▶ What is being asked: Extract precisely the lines that run from the line containing "Instruction: Open the Extensions view" to the end of the records below, with both ends included and pictures omitted.
[Exercise material — start]
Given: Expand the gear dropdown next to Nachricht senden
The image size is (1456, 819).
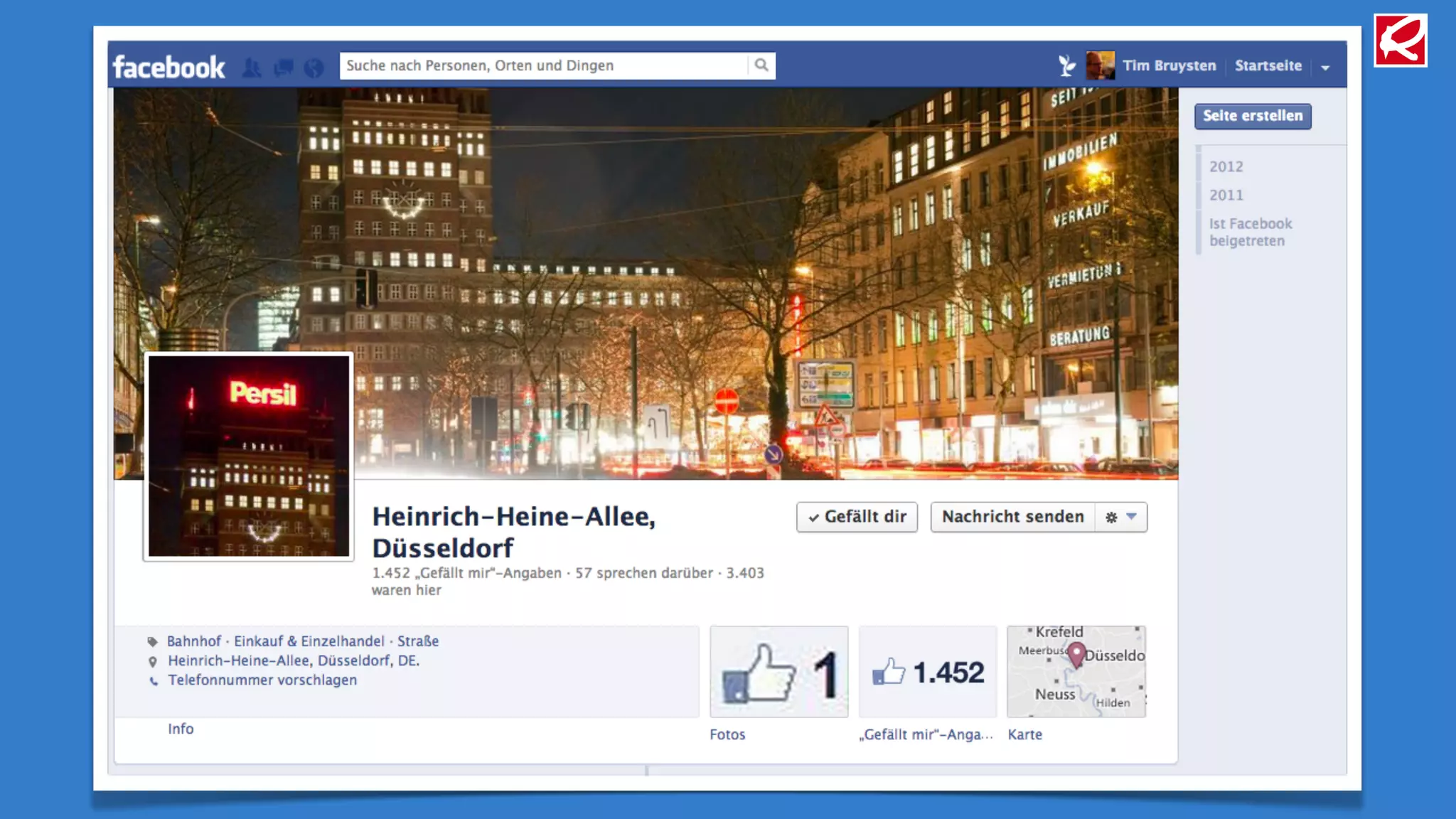Looking at the screenshot, I should pos(1121,517).
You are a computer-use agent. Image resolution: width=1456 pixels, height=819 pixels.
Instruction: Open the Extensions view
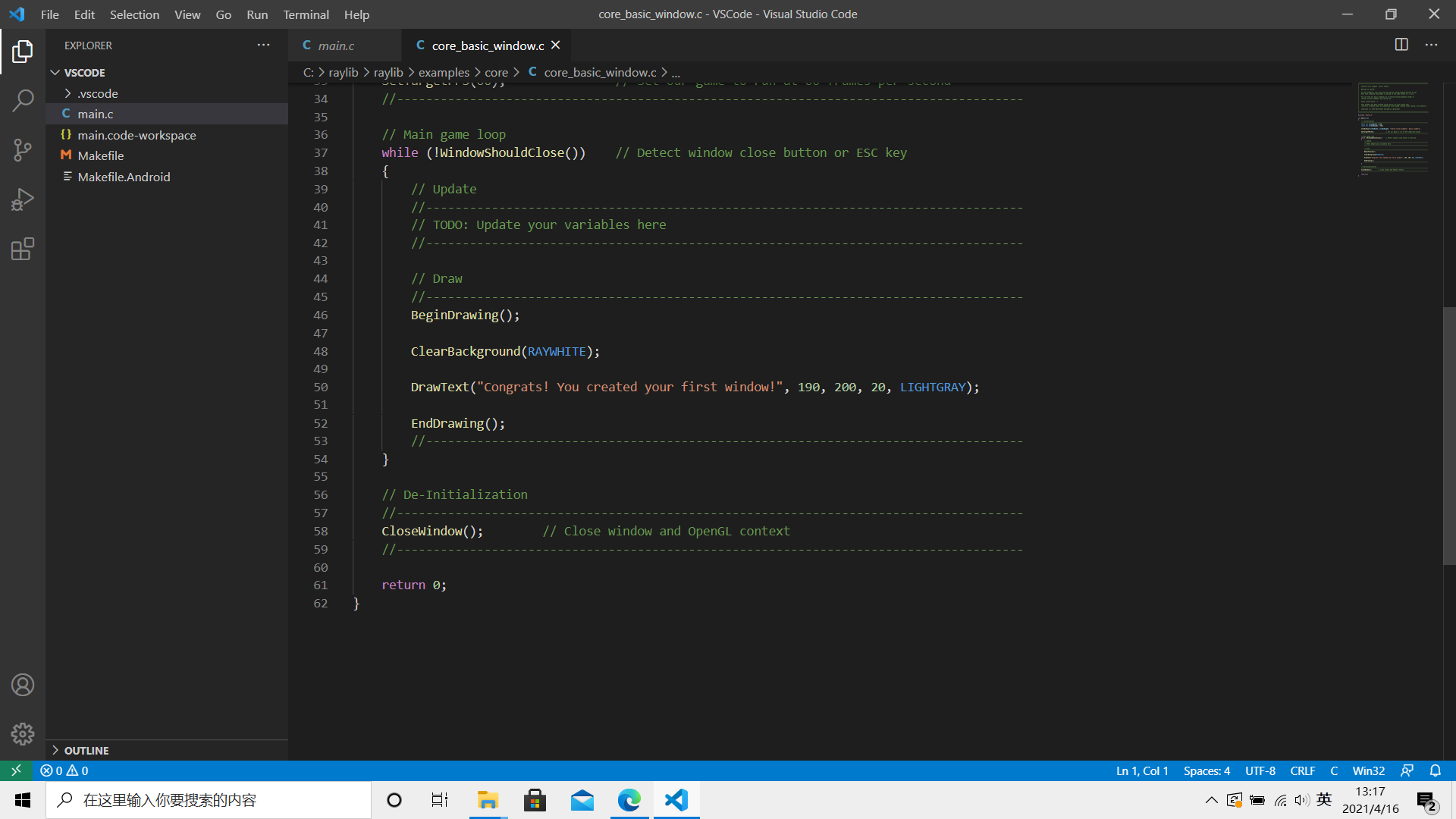pyautogui.click(x=23, y=249)
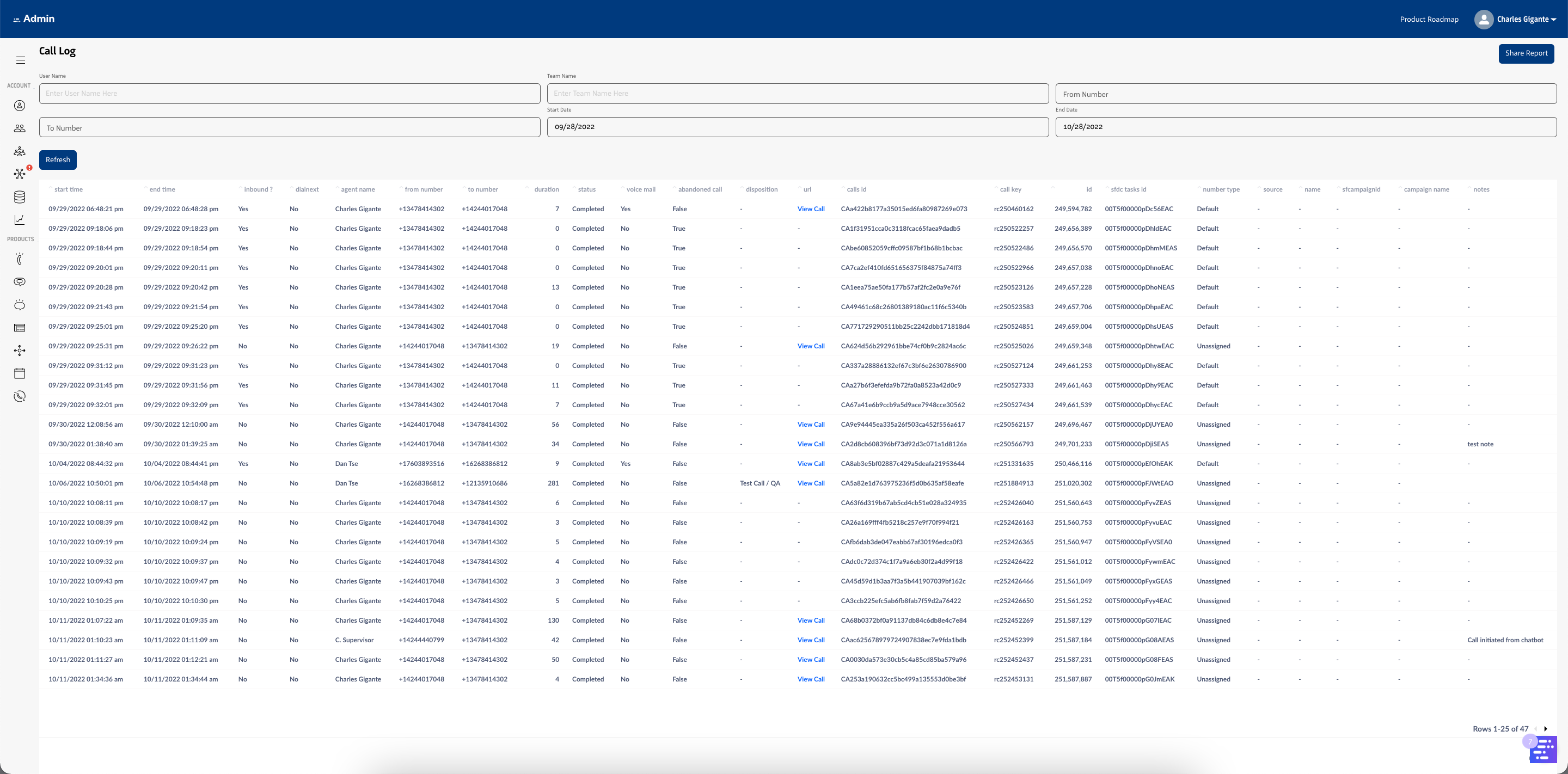Sort table by start time column
This screenshot has height=774, width=1568.
68,190
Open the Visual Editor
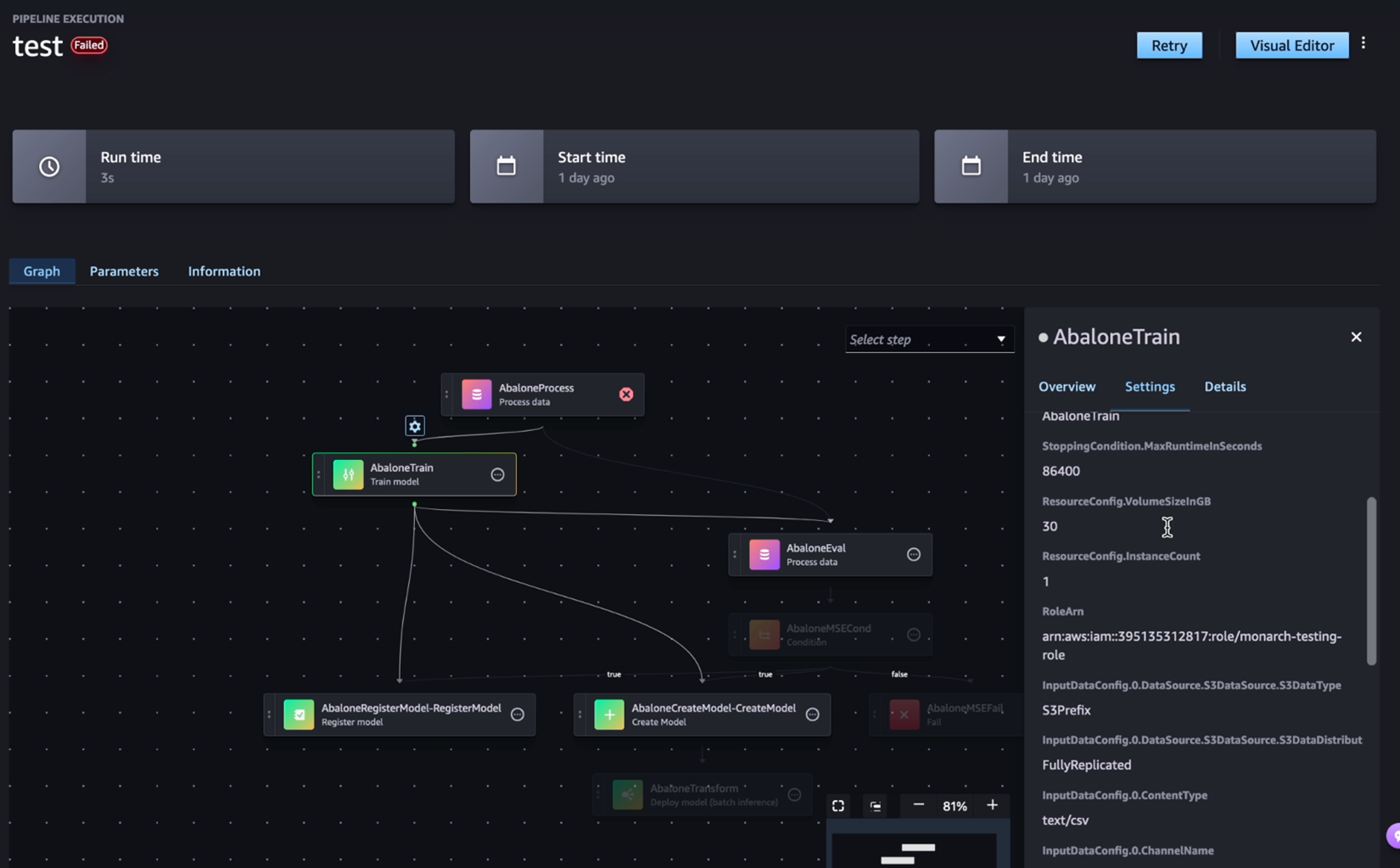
[Exercise material — finish]
▶ Answer section:
Instruction: Open the Extensions view
pyautogui.click(x=23, y=249)
Sort table by start time column
This screenshot has height=774, width=1568.
68,190
Open the Visual Editor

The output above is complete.